### WHAT IS BEING ASKED
From the line containing "You are a GUI agent. The screenshot is 430×1822." down to the line containing "France Merule (61, 1663)" in the records below, reproduce every line exactly, ends included, and omit all others.

### RECORDS TO USE
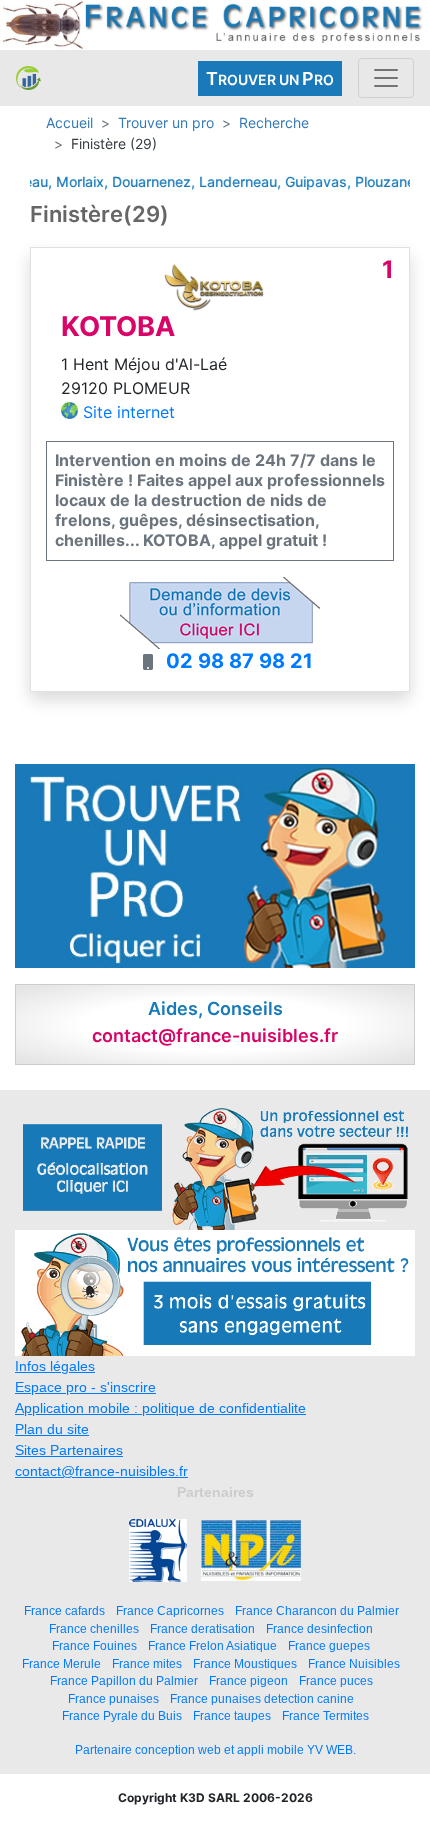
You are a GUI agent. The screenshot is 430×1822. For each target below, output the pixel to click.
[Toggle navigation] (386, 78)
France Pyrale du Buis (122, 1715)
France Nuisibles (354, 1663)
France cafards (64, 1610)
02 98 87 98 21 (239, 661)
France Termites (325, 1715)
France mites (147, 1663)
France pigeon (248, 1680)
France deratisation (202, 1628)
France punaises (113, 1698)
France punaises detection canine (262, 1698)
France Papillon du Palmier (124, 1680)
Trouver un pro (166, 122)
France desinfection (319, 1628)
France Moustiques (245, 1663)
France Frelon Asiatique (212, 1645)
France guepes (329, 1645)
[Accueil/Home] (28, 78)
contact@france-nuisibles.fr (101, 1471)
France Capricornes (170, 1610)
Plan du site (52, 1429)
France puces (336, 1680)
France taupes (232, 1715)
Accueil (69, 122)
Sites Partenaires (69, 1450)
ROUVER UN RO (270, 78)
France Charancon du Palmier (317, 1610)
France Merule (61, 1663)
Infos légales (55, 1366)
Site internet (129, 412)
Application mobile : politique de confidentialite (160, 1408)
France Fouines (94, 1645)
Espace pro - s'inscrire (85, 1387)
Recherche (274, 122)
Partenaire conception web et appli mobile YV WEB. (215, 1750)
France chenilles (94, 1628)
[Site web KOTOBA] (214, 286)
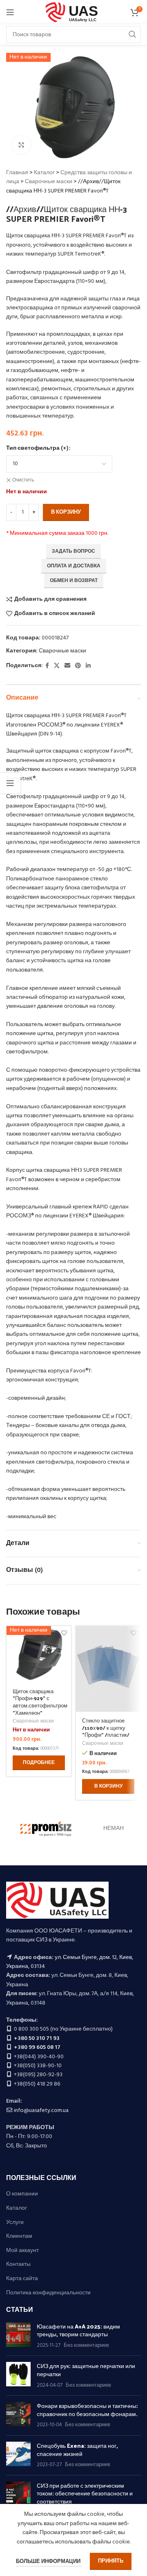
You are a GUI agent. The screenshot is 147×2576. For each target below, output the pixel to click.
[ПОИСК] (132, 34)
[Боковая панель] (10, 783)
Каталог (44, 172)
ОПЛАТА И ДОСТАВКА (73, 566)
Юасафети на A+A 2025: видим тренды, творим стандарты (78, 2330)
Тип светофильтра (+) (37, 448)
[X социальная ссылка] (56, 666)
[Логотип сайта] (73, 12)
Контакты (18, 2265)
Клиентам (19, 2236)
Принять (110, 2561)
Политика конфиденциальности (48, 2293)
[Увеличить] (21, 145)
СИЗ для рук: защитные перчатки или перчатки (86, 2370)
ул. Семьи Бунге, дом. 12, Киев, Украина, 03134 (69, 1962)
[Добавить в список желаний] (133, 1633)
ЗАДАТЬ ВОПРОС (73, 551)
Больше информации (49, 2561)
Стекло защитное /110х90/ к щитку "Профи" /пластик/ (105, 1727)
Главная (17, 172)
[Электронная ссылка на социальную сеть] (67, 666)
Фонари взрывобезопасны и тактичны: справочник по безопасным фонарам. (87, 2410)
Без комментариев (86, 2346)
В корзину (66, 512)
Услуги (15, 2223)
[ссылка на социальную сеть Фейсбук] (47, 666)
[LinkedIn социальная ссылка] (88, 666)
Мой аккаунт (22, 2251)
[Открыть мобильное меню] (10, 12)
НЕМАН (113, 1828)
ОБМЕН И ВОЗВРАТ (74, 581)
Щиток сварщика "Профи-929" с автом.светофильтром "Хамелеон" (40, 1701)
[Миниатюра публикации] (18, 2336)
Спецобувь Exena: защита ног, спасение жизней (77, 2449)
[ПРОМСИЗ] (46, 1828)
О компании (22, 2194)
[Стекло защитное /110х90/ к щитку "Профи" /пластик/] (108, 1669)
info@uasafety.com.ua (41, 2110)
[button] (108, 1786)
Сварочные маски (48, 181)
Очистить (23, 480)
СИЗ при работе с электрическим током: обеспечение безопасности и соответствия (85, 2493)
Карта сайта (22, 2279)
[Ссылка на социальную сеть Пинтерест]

==

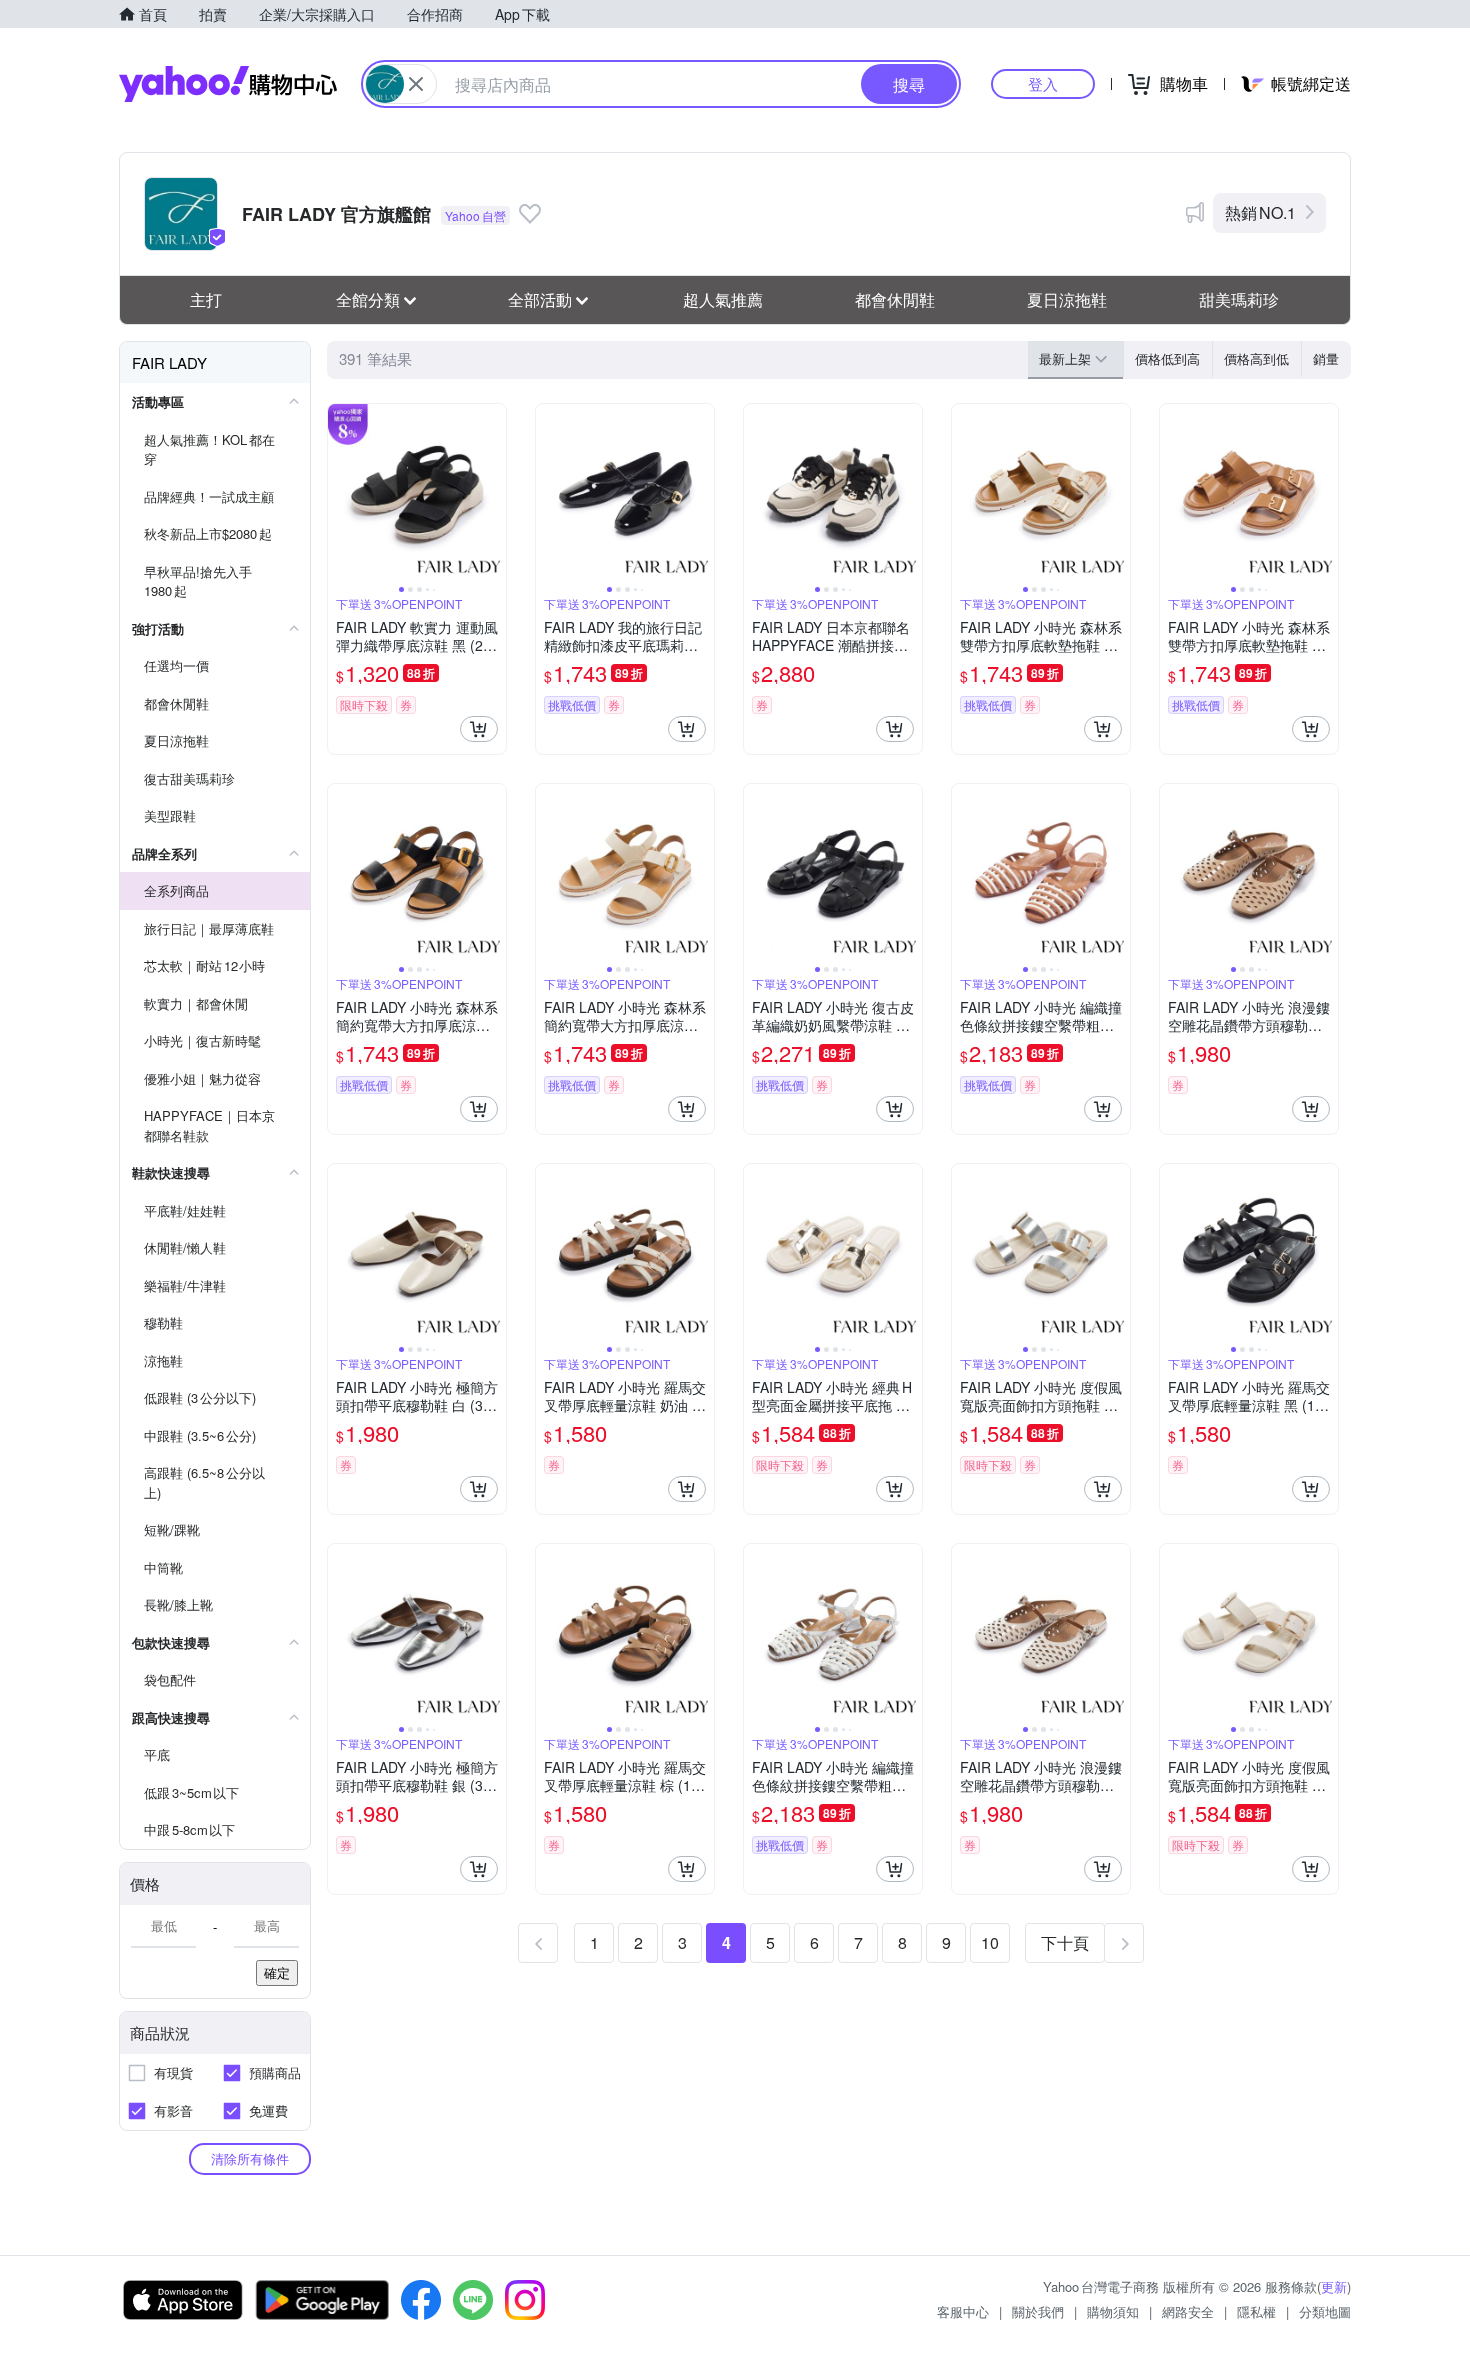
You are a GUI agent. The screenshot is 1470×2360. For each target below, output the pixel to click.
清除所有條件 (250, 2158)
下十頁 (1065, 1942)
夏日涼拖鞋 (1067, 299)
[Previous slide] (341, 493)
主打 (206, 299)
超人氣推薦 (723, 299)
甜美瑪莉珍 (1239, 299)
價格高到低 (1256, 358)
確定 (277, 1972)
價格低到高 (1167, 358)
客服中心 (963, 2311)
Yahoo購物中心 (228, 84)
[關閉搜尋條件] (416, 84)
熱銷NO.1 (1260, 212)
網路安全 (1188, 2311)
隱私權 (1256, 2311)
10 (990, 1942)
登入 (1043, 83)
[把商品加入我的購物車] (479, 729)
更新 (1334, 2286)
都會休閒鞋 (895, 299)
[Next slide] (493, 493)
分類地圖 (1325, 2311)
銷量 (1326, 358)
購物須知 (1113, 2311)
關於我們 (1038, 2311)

### TASK OUTPUT
You are a GUI agent. The screenshot is 430×1822. For each target below, output the pixel to click.
[Toggle navigation] (386, 78)
France Pyrale du Buis (122, 1715)
France Nuisibles (354, 1663)
France cafards (64, 1610)
02 98 87 98 21 (239, 661)
France Termites (325, 1715)
France mites (147, 1663)
France pigeon (248, 1680)
France deratisation (202, 1628)
France punaises (113, 1698)
France punaises detection canine (262, 1698)
France Papillon du Palmier (124, 1680)
Trouver un pro (166, 122)
France desinfection (319, 1628)
France Moustiques (245, 1663)
France Frelon Asiatique (212, 1645)
France guepes (329, 1645)
[Accueil/Home] (28, 78)
contact@france-nuisibles.fr (101, 1471)
France Capricornes (170, 1610)
Plan du site (52, 1429)
France puces (336, 1680)
France taupes (232, 1715)
Accueil (69, 122)
Sites Partenaires (69, 1450)
ROUVER UN RO (270, 78)
France Charancon du Palmier (317, 1610)
France Merule (61, 1663)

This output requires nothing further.